The Corner

Summing Up

Is the natural rate of death of early-stage human beings high? Almost certainly, it is much higher than the natural rate of death for, say, five-year-olds. In a significant percentage of what appear to be spontaneous abortions, are there really no human organisms dying? Probably. Would accounting for this likelihood bring down our estimate of the death rate? Yes, probably. But we don’t seem to have good numbers. Do pro-lifers (including the pope) treat non-embryos as though they were embryos? No. Are they in any way logically committed to doing so? No. These are pretty much the results that I suggested at the beginning.

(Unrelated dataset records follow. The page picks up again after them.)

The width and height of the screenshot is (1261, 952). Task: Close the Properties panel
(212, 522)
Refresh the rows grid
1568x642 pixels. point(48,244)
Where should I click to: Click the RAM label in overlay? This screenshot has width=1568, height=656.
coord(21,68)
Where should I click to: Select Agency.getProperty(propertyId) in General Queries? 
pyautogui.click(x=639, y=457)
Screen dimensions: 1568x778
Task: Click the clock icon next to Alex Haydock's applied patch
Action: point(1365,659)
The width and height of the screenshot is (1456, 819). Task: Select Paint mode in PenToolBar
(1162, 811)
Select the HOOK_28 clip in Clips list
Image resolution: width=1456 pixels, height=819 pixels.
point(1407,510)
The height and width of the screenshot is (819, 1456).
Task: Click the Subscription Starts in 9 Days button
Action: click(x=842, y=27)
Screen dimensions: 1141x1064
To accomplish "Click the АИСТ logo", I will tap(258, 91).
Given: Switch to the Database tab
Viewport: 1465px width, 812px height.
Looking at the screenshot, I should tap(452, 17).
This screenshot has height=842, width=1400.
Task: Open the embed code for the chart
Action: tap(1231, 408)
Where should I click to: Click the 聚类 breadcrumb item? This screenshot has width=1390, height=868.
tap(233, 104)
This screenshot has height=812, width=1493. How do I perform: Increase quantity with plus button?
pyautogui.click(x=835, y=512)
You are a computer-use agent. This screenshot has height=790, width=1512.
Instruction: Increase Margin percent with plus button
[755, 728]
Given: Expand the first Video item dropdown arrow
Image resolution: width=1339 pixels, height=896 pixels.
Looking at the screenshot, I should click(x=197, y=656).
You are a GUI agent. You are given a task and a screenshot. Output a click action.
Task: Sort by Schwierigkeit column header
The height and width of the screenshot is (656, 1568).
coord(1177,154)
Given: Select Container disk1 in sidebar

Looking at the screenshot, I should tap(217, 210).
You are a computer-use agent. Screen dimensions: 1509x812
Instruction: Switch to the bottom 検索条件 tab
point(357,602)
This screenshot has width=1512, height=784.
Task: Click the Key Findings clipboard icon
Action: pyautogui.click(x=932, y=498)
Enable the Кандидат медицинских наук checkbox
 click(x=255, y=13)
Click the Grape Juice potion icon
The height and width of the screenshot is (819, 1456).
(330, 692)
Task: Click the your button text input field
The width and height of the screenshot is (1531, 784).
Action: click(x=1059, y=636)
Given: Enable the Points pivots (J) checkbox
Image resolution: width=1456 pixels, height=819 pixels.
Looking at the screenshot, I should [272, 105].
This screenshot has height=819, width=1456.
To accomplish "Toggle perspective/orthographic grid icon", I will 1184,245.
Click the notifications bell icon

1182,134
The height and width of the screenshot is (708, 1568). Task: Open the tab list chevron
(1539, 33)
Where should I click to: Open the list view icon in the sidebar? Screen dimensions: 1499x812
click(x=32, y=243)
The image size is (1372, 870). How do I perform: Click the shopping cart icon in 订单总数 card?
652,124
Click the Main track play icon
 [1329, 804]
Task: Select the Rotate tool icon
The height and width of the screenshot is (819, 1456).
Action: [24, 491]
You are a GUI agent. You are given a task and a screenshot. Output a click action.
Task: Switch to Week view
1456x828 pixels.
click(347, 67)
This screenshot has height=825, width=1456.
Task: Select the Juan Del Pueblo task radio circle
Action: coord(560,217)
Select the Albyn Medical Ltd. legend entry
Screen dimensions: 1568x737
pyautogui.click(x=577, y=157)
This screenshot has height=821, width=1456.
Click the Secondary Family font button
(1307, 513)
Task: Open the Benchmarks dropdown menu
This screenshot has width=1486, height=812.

Two notes here, to stave off confusion: First, I think any argument that a high natural death rate for a group would somehow justify the deliberate killing of members of the group is irremediably faulty (and that the faulty inference cannot be rescued by relabeling it an intuition). Even a very high rate would not, I think, get you any closer to a justification. The question of what the rate is, while interesting for other reasons, strikes me as largely irrelevant to the moral question.

Second, it’s important to distinguish conceptually between disabled and severely disabled embryos, on the one hand, and biological entities that aren’t embryos on the other. An organism that, e.g., integrates its own functioning and has an active internal disposition to develop but has some defect that prevents it from being able to implant would, I think, qualify as a severely disabled embryo but still as an embryo.